Your instructions:
Only the lines from the one containing "Task: Switch to the Disk Management top tab" through the last line below belong in your copy; transcribe them exactly and omit any pictures.

====== Records to process

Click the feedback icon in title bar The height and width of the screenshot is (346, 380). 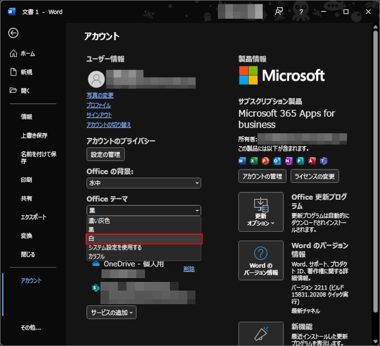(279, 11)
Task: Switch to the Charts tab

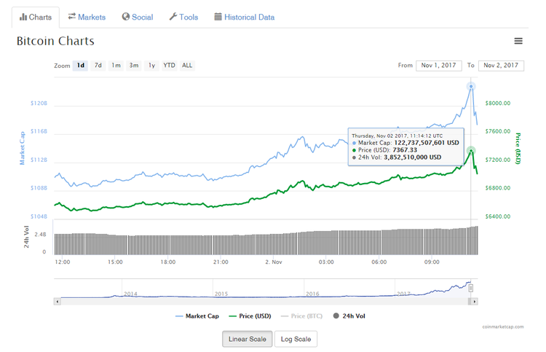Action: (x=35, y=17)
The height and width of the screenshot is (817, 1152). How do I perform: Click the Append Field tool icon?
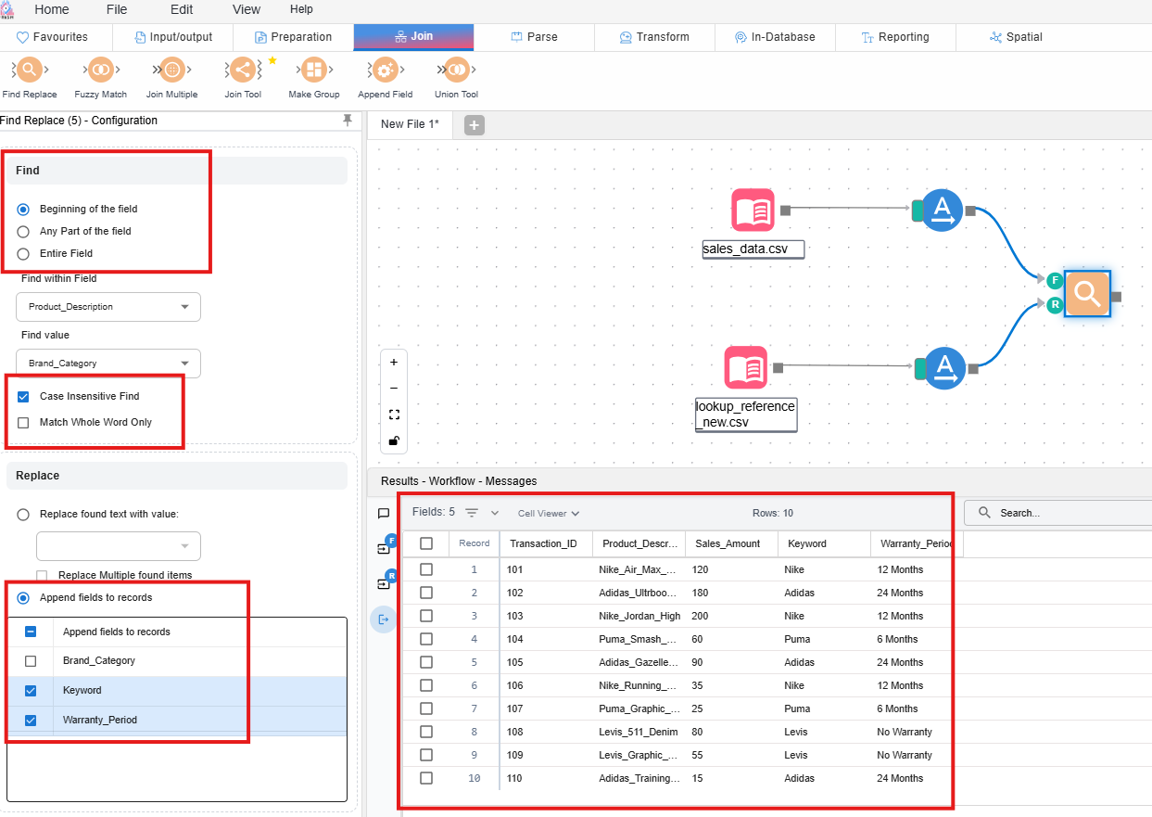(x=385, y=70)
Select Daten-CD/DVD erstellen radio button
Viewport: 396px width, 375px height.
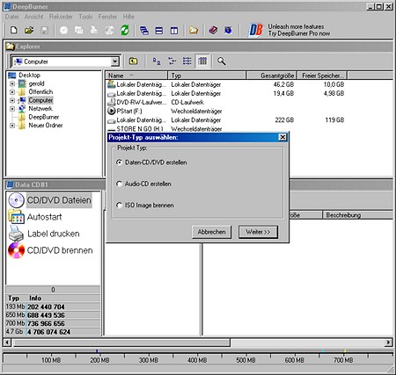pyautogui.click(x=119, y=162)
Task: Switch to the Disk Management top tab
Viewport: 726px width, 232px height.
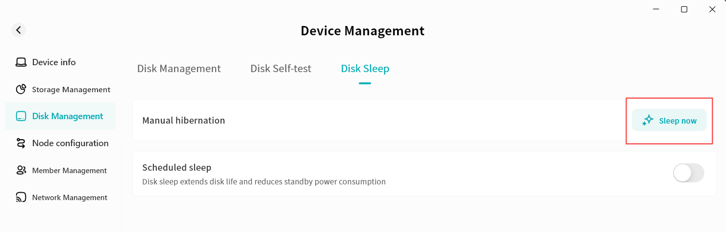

============

Solution for this exercise:
Task: Switch to the Disk Management top tab
Viewport: 726px width, 232px height.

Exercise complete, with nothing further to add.